DANS LE MONDE DES IDÉES 

Quelques jours s'écoulèrent, dont aucun bruit d'attaque ne vint troubler le cours.
Les repas — qui sont les réunions les plus favorables au développement de la pensée dans l'espèce humaine — conservaient leur allure normale. Chez les hommes, après avoir effleuré les questions alimentaires, la conversation gagnait les sphères de la stratégie, à la suite des critiques militaires et de leurs chroniques quotidiennes.
Devant la lenteur des opérations du front occidental, les espoirs se reportaient volontiers sur les fronts les plus excentriques, grâce à cette tendance qu'ont les meilleurs esprits à considérer comme facile la tâche du voisin — qui par malheur, et par définition, est précisément celle qui ne leur est pas confiée.
Après quoi les causeries, baissant d'un ton, revenaient à l'immédiat, pour aborder le sujet des permissions, étapes indispensables entre le moment présent et la paix future. 
Chez les officiers, la conversation présentait par instants une grande animation.

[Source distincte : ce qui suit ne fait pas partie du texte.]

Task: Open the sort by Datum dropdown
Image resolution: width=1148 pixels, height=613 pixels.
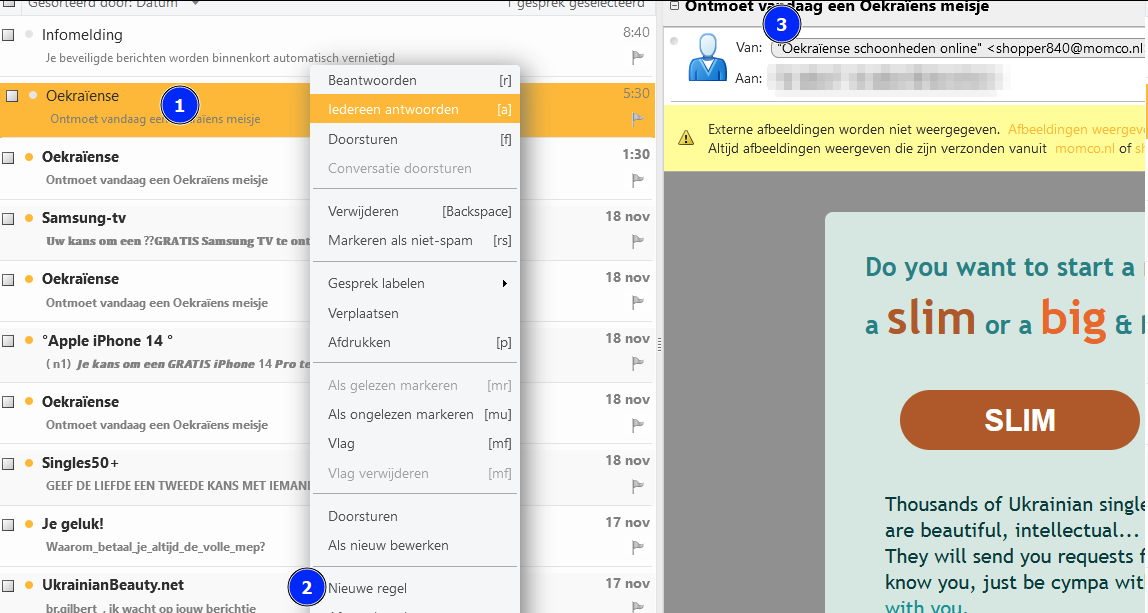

Si vives que soient les discussions, elles n'étaient pas de nature à compromettre, hâtons-nous de le dire, l'union nécessaire à la défense du territoire. 
Un des thèmes les plus débattus, sans que j'en eusse jamais compris l'intérêt, était le rang qu'il fallait attribuer aux diverses armes dans le sport hippique.
L'artillerie et la cavalerie se prenaient à partie malgré d'utiles diversions du train des équipages, pendant que l'infanterie, qui saisissait mal le rôle du sport hippique dans la guerre moderne, profitait de l'émotion pour augmenter sa part distributive de bœuf aux cornichons.
L'artillerie d'assaut, en effet, est hétérogène, Elle présente un mélange de toutes les armes. Les officiers ont une vie commune et des uniformes différents. Il va de soi, que tous, des hommes aux officiers, n'en communient pas moins dans les mêmes pensées : la victoire et les permissions.
Aussi les rivalités d'armes n'interviennent-elles que comme un dérivatif, peut-être comme un stimulant. Elles élargissent l'esprit par des notions nouvelles.
J'appris ainsi (des lignes allemandes, je ne pouvais le savoir) que l'automobile avait sauvé verdun. Le rôle de l'infanterie et de l'artillerie apparaissait secondaire : ces deux armes n'ayant sauvé que les tranchées qui défendaient Verdun.
J'eus aussi des éclaircissements sur un point obscur, et qui me tourmentait : j'appris la déf-nition du devoir en temps de guerre.
Le devoir, c'est de rester où l'on se trouve.
Le fantassin, qui, miraculeusement sauf, après deux ou trois ans de guerre et quelques amochages, demande à passer dans les brancardiers, est flétri du qualificatif d'embusqué.
Fait au contraire tout son devoir le jeune homme chargé par un hasard malheureux d'opérer la liaison du Ministère des Inventions au Sous-Secrétariat des Réalisations, et qui reste inébranlable au poste en question.
Sans doute, observera-t-on, le devoir du premier est d'un accomplissement plus pénible que celui du second. Mais il est aisé de répondre à cette superficielle argumentation.
Dès lors qu' « il en faut partout », autant laisser aux tranchées ceux qui « en ont l'habitude » ; une telle existence dérouterait au contraire (le mot n'est pas trop fort) les guerriers, de longue date spécialisés, chargés du secteur compris entre le « front » et l'Opéra. 
Je me demandai si le devoir n'exigeait pas que je revinsse à l'infanterie, mais dispensé par ma qualité de prisonnier de faire la guerre, puisque « je me trouvais là » , je décidai, la conscience reposée, de rester à ma nouvelle arme.